Spaces:

malikparth05
/

alpha-sentiment-engine

Sleeping

File size: 10,645 Bytes

f1de52c

#!/usr/bin/env python3
# ===========================================
#  Alpha Sentiment Engine — PROTOTYPE (Day 2)
# ===========================================
#  GOAL: Pull stock price + headlines, then
#        score each headline with FinBERT AI.
#
#  Before running, install dependencies:
#    pip install requests pandas transformers torch
#
#  Then just run:
#    python prototype.py
# ===========================================

import requests
import pandas as pd
from datetime import datetime

# These two lines load the FinBERT AI tools:
# - AutoTokenizer:  converts text → numbers the AI can read
# - AutoModel...:   the actual AI brain that does the scoring
from transformers import AutoTokenizer, AutoModelForSequenceClassification  # type: ignore
import torch

# ───────────────────────────────────────────
#  🔑  PASTE YOUR API KEYS HERE
# ───────────────────────────────────────────
#  1. Alpha Vantage (free): https://www.alphavantage.co/support/#api-key
#  2. NewsAPI       (free): https://newsapi.org/register
# ───────────────────────────────────────────
ALPHA_VANTAGE_KEY: str = "4UNJIJF65URP0KDY"
NEWS_API_KEY: str = "5f08b14eae02463f86d53dfd190fe74f"

# The stock ticker you want to look up
TICKER: str = "AAPL"

# ───────────────────────────────────────────
#  Ticker → Company Name mapping
# ───────────────────────────────────────────
#  NewsAPI can't search "AAPL" — no article says that.
#  We need the real company name so it finds actual headlines.
#  Add more tickers here as you need them!

**Job 1**
Answer these questions using the Alpha Sentiment Engine script:
(a) Which four packages does the script say to install before running it?
(b) What stock ticker is the script set to look up?
(c) According to the script, why can't NewsAPI search "AAPL"?
**Job 2**
Quote the Alpha Sentiment Engine script starting at "# The stock" and ending at "you need them!".

**Data**
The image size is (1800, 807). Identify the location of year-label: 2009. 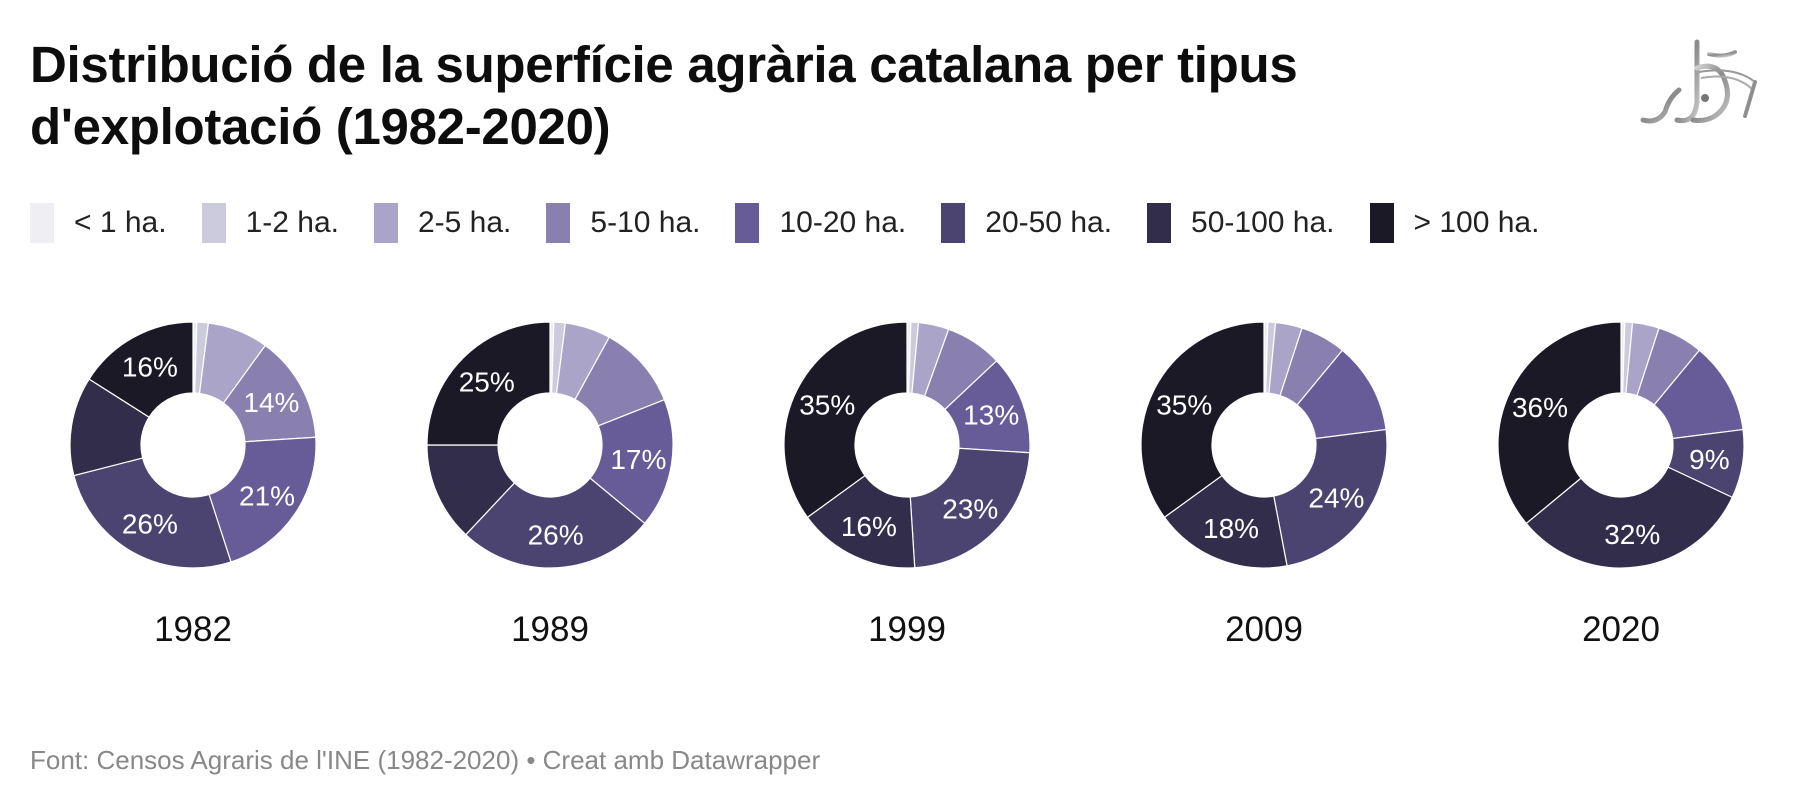
(1264, 630).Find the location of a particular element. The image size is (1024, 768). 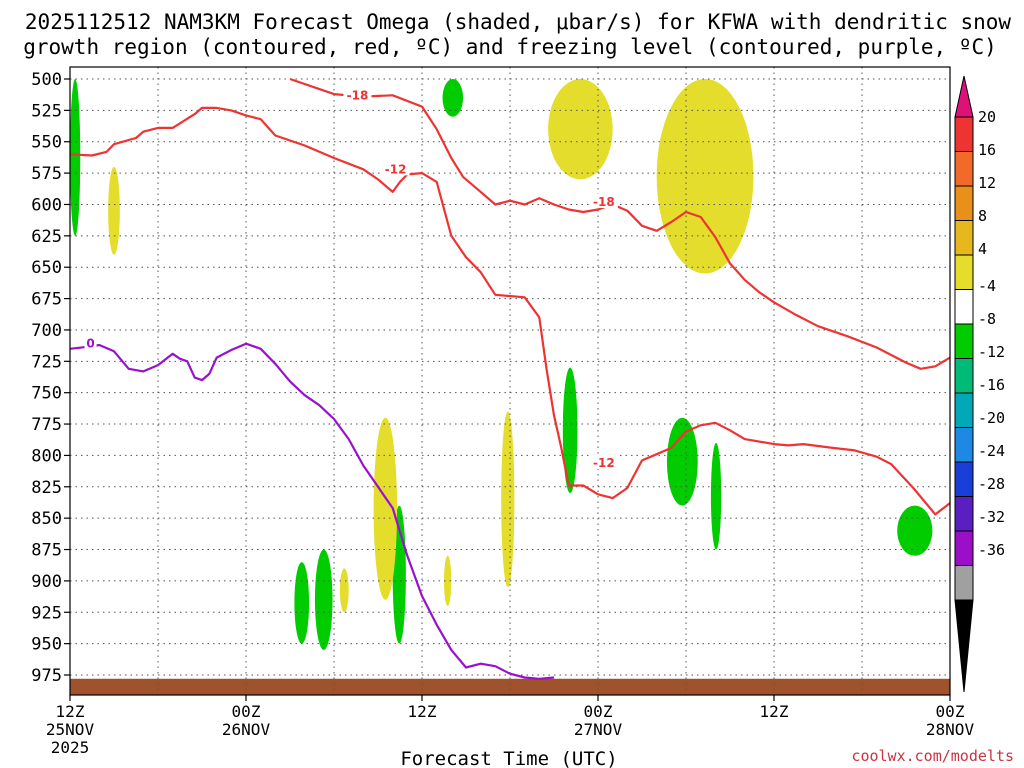

x-tick-label-24-0: 12Z is located at coordinates (422, 712).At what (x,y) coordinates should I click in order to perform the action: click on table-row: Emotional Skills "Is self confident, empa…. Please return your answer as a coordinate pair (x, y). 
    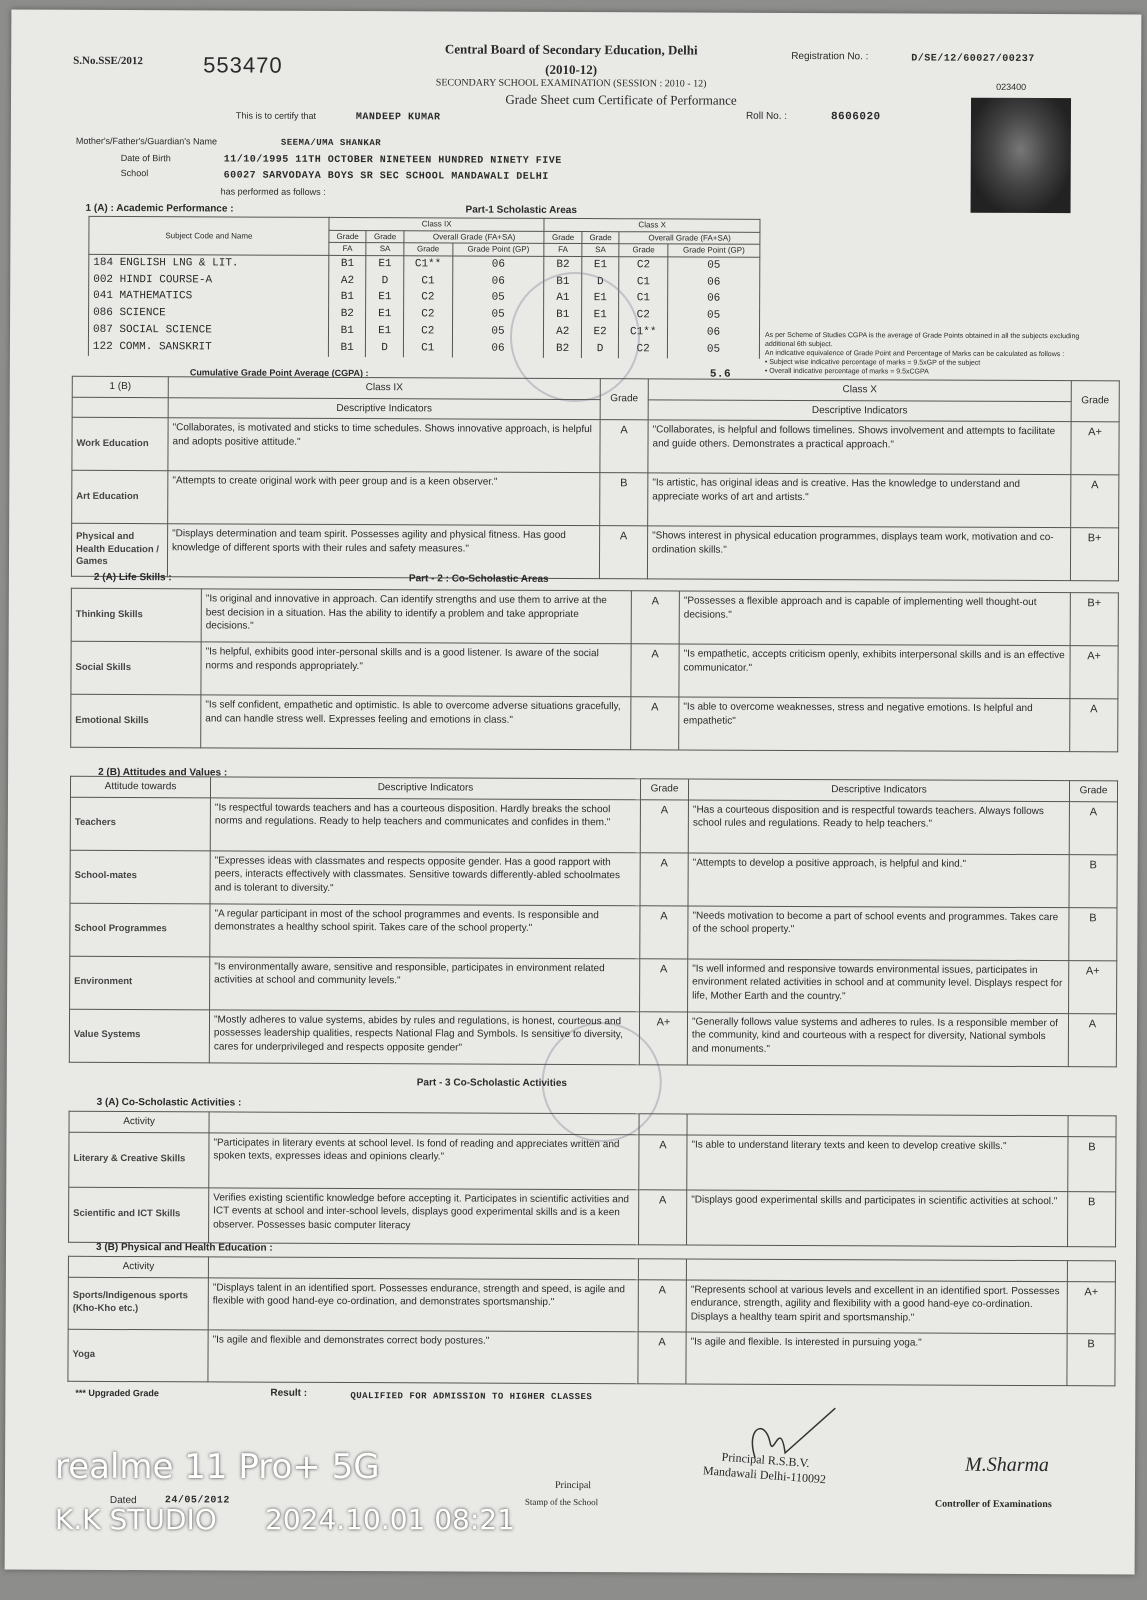
    Looking at the image, I should click on (594, 723).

**Output 1**
(a) requests, pandas, transformers and torch
(b) AAPL
(c) No article says "AAPL," so the script needs the real company name to find actual headlines.

**Output 2**
# The stock ticker you want to look up
TICKER: str = "AAPL"

# ───────────────────────────────────────────
#  Ticker → Company Name mapping
# ───────────────────────────────────────────
#  NewsAPI can't search "AAPL" — no article says that.
#  We need the real company name so it finds actual headlines.
#  Add more tickers here as you need them!